Personally, one of Epp’s priorities was staffing up the system. For she and her children, “A lot of our mental health damage was incurred as a result of extended wait times. Not (having) enough care providers available, not enough specialized care available, waiting for a year to get help for an issue that was traumatic right now,” were all problematic, she said.
Education also could have saved her a lot of time and pain, Epp said. With two elderly parents needing care and not knowing what resources were available to them, she said, “We kind of fumbled our way through the system, and it was quite challenging.”
Over her time with the panel, she said she learned about patient advocates, which would have been a huge help to her.
“It wasn’t until my father had an experience that landed him in the hospital and we talked to resources saying ‘look, we’re really struggling here,’ that we were referred to home care.
“Had we had more understanding about home care from the primary care perspective, we might not have needed that acute care visit,” she said.
Katz added to this, saying, “We need a strong primary care system to support emergency rooms and keep people out of hospital.” Without that, he said the larger health care system is falling apart.

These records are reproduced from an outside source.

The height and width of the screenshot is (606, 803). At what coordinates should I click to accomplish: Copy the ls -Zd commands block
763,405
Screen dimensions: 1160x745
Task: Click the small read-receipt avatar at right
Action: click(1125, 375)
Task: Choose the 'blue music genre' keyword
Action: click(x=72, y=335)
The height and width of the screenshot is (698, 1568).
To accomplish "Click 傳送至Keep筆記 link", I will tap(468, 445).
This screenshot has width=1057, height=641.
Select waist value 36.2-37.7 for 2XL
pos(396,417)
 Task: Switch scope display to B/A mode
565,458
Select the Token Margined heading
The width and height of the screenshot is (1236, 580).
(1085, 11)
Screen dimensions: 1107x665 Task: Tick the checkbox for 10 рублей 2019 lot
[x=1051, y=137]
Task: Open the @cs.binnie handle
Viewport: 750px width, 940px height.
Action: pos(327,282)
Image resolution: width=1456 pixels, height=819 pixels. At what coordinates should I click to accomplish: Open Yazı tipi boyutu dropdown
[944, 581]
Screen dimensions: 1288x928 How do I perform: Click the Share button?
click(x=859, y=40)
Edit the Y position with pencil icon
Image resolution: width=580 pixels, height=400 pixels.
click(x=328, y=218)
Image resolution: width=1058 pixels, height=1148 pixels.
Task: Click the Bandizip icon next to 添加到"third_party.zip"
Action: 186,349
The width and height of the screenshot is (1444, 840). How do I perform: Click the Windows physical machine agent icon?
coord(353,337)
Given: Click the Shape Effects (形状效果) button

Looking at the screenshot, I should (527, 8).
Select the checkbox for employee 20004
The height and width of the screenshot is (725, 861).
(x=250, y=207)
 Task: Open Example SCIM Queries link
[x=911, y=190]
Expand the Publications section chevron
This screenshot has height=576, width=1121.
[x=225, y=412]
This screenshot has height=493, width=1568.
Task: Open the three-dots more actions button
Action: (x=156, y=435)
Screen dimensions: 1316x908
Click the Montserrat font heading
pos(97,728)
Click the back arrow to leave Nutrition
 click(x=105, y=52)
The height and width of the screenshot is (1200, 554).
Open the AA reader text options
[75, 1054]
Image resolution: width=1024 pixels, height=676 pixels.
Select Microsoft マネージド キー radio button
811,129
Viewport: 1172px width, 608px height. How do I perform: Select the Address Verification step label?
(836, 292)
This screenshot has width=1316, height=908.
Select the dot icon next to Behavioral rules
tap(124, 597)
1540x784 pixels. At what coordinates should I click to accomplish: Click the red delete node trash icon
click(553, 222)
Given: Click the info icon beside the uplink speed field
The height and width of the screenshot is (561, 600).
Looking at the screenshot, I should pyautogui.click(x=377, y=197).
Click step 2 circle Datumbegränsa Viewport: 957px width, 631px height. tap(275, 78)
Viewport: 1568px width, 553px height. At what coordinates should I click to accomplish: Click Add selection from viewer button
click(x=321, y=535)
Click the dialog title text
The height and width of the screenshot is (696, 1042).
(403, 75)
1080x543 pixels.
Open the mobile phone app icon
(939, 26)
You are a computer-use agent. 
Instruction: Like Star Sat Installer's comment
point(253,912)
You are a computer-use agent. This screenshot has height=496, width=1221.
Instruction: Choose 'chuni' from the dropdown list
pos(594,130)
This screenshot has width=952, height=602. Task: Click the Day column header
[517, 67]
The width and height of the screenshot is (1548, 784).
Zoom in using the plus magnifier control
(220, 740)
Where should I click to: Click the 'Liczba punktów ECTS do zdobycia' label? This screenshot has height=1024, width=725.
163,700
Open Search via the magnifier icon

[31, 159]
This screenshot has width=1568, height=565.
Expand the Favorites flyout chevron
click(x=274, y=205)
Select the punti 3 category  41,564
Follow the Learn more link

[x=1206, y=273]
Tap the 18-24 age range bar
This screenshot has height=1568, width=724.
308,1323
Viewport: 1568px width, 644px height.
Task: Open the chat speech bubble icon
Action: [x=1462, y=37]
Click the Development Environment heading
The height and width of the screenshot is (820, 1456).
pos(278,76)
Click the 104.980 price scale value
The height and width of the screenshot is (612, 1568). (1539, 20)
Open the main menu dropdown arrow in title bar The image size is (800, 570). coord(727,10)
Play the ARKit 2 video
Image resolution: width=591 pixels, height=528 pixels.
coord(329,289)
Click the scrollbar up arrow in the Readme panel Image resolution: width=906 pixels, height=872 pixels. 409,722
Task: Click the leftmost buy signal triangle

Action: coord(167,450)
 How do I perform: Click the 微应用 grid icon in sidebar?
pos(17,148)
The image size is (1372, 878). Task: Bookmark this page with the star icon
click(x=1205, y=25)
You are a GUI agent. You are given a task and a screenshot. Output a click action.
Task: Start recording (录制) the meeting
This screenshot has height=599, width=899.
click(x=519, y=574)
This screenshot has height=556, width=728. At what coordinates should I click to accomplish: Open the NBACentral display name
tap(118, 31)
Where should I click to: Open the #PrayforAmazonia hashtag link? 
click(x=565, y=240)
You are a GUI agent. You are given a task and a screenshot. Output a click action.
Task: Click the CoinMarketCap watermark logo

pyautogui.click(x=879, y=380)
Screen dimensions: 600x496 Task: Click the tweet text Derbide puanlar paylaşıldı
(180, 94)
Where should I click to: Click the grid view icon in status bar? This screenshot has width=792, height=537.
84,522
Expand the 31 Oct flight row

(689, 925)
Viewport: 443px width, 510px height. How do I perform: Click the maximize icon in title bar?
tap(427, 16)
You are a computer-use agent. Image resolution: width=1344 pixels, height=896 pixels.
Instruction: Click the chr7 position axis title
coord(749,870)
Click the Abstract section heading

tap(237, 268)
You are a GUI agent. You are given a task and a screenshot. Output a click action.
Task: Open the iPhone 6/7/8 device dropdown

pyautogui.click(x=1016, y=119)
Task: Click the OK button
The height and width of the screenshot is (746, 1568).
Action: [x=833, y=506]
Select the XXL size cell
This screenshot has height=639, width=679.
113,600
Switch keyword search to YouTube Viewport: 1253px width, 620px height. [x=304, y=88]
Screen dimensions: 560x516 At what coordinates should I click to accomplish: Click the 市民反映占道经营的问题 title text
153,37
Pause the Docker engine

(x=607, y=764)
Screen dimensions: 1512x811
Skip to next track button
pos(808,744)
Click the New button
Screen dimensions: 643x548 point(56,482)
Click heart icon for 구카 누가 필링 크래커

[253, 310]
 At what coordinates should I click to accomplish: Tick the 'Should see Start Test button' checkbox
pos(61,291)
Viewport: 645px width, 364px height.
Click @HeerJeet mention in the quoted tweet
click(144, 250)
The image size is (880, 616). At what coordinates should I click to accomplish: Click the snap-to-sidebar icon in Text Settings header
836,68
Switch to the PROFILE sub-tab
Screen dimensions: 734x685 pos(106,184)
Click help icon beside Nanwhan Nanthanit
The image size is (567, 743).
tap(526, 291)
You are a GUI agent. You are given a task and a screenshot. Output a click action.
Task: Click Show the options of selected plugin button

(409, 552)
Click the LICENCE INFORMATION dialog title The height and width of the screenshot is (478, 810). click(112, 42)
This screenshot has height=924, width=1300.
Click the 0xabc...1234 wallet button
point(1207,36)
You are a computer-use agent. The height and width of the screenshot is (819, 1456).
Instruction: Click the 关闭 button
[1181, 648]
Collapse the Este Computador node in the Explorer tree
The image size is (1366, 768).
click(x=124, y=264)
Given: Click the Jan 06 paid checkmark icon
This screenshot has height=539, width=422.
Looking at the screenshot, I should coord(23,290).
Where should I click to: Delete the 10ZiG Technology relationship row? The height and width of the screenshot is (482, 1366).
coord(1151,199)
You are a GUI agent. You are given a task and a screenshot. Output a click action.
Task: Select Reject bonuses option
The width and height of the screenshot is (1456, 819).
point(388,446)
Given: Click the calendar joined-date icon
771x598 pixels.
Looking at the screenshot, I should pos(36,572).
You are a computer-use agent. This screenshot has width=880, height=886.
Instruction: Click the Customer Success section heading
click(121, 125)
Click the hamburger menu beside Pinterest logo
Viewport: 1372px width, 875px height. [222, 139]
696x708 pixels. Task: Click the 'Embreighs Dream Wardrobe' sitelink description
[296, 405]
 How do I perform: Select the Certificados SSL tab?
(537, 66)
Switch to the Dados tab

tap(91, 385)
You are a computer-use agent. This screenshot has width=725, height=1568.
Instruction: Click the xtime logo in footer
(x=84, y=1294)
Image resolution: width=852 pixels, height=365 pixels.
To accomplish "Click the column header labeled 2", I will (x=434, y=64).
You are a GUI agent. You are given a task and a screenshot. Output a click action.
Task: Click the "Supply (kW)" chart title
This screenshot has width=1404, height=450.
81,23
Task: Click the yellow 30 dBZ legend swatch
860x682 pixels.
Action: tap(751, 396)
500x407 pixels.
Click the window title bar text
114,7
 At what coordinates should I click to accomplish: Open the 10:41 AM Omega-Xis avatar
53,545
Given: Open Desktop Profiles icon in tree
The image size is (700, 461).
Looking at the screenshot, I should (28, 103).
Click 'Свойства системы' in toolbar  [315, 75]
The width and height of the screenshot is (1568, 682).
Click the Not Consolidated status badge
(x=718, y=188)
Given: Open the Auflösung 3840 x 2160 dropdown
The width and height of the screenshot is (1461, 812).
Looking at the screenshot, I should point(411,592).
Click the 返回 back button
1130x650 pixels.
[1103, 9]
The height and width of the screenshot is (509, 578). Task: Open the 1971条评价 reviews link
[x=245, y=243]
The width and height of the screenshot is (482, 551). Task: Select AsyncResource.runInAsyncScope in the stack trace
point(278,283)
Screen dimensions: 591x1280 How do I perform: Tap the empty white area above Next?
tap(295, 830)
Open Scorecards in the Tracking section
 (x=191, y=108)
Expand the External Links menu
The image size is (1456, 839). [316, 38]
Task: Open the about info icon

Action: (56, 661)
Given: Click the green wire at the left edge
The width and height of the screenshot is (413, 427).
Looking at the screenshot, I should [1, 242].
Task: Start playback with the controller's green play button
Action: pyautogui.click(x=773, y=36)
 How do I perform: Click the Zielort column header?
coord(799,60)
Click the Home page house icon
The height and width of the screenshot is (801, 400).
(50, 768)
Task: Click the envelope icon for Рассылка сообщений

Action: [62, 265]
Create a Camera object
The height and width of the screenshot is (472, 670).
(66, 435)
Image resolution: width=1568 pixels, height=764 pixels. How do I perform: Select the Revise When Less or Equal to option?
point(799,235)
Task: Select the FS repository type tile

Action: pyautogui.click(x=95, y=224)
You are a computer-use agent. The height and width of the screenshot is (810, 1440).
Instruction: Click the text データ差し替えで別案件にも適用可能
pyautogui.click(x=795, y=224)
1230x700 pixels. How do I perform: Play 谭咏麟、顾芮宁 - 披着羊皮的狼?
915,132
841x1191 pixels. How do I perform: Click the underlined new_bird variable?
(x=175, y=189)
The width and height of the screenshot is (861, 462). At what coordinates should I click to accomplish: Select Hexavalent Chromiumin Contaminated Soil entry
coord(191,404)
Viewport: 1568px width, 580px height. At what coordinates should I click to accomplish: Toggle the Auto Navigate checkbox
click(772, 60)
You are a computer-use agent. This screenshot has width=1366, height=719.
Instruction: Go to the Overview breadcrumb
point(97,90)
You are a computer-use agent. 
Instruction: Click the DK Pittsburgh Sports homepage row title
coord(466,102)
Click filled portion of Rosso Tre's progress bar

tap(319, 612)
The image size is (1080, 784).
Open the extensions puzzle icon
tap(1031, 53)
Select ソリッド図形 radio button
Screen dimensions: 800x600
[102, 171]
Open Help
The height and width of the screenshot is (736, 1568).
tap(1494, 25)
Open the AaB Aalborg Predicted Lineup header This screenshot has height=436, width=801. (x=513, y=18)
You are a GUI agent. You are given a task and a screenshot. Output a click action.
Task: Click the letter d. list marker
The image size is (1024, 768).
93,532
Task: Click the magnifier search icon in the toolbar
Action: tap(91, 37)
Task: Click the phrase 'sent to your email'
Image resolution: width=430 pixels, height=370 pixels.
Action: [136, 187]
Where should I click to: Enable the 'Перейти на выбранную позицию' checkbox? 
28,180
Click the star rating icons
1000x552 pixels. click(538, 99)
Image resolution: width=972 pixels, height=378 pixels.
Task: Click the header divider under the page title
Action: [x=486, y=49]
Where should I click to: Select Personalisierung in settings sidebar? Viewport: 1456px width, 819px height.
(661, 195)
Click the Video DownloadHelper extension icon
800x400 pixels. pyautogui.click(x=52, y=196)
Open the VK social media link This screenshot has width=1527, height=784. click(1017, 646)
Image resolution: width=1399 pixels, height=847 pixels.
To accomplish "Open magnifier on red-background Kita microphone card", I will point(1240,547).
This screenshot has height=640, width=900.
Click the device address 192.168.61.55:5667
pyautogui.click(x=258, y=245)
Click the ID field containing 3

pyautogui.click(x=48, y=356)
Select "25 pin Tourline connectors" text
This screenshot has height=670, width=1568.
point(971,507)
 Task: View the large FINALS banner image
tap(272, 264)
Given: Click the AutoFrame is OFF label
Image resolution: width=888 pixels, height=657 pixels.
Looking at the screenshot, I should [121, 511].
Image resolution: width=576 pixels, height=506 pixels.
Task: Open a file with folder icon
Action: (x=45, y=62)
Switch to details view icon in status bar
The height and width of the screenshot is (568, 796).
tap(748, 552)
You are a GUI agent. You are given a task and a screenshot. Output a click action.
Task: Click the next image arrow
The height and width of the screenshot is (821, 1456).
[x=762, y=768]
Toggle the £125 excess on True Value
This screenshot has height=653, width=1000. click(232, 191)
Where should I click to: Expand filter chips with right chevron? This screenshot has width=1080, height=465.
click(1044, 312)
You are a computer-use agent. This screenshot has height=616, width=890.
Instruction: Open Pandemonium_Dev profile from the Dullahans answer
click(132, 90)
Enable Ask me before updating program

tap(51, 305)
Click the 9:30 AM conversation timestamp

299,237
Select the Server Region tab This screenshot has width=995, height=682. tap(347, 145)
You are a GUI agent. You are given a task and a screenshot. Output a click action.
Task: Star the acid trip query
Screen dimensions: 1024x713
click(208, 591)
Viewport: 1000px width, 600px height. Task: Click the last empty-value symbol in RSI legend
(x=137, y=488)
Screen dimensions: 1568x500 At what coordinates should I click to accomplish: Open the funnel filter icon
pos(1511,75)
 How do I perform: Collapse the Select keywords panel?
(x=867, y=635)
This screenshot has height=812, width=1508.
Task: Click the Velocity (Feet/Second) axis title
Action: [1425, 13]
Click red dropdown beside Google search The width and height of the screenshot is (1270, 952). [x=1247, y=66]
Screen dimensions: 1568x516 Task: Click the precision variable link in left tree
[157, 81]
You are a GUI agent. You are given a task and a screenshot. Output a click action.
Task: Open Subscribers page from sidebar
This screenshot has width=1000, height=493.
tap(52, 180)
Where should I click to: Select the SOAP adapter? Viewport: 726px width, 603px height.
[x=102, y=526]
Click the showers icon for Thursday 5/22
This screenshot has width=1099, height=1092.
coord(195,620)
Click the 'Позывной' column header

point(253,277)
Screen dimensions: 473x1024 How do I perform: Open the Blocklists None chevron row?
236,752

He said the panelists also recommended having a health ombudsman so those not getting the care they feel they need have a place to go.
Epp said during the process of establishing the panel’s priorities, it helped to hear from front-line workers, which Katz said served as guest speakers during a “30-hour immersion in trying to understand what primary care is, and how best to deliver it, and all the challenges around it.”
He said a question-and-answer session was a part of the exposure.
“The biggest revelation for me was meeting with care providers and hearing the struggles, and the pain, that they go through, and realizing that we’re a team. It’s not us versus them. It’s us with them working together to make things better,” Epp said.
She said she was able to see how front-line workers want to do better but are shackled when it comes to money and resources.
“They can’t do any better and they’re doing the best they can,” she said. “If we work together and we get the funding, we can make a significant difference.”